■ ASSIGNMENT: For each line below that includes the word "will", make a copy.

(Records excerpted from a collection)
....

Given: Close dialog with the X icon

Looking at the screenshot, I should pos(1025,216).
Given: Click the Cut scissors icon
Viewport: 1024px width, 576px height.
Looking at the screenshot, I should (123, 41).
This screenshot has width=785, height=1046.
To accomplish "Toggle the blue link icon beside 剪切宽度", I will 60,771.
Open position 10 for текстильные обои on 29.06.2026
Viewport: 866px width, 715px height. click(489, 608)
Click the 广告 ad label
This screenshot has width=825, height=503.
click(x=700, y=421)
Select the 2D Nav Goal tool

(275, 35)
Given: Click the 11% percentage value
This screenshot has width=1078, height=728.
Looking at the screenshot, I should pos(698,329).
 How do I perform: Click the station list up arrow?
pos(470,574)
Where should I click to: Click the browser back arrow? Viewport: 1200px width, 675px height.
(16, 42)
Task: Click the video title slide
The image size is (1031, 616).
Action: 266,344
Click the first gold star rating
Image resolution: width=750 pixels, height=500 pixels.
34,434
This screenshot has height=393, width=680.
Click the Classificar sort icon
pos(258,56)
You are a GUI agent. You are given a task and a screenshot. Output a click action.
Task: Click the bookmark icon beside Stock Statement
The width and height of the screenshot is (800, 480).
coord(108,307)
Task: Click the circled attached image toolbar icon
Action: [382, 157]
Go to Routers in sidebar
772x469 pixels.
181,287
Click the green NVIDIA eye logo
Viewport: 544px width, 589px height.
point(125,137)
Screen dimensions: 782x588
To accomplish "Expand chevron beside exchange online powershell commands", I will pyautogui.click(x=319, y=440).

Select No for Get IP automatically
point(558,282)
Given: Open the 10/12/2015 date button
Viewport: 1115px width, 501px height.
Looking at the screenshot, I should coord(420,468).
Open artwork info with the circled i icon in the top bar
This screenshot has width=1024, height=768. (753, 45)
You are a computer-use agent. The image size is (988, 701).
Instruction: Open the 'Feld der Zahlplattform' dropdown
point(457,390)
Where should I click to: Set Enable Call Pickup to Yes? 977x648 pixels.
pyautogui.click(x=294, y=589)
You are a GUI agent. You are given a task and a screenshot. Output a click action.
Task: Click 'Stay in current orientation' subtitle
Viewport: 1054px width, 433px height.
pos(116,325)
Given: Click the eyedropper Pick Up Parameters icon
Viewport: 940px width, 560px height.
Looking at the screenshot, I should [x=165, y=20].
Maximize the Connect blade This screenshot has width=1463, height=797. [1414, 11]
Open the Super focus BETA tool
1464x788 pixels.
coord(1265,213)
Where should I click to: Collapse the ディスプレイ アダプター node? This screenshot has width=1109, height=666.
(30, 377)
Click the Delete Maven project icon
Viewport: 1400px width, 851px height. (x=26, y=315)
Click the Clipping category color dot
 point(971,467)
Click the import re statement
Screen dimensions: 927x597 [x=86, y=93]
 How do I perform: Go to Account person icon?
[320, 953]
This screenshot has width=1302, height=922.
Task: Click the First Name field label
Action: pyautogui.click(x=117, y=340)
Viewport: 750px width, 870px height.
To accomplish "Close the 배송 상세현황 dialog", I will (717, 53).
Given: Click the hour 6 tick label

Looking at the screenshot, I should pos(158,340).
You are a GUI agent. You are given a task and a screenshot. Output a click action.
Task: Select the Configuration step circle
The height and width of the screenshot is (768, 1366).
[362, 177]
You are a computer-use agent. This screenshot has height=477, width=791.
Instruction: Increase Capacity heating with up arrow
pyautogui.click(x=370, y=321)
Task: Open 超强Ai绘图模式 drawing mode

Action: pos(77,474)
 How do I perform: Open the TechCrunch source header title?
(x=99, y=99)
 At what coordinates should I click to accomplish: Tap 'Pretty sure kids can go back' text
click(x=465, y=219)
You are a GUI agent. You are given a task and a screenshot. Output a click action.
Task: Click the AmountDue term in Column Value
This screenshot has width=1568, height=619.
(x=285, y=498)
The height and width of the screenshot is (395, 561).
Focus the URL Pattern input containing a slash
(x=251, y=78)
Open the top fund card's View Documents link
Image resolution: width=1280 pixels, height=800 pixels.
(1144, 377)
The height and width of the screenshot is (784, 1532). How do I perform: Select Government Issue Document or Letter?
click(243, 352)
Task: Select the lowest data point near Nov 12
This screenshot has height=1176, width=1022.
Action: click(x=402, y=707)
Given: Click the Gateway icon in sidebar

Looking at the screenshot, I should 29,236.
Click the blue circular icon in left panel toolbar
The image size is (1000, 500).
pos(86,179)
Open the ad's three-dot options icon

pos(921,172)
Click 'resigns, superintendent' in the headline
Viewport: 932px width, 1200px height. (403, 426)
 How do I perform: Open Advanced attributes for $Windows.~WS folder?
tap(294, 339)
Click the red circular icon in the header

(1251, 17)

....

■ EXERCISE ANSWER:
To accomplish "Toggle the blue link icon beside 剪切宽度", I will 60,771.
To accomplish "Expand chevron beside exchange online powershell commands", I will pyautogui.click(x=319, y=440).
To accomplish "Close the 배송 상세현황 dialog", I will (717, 53).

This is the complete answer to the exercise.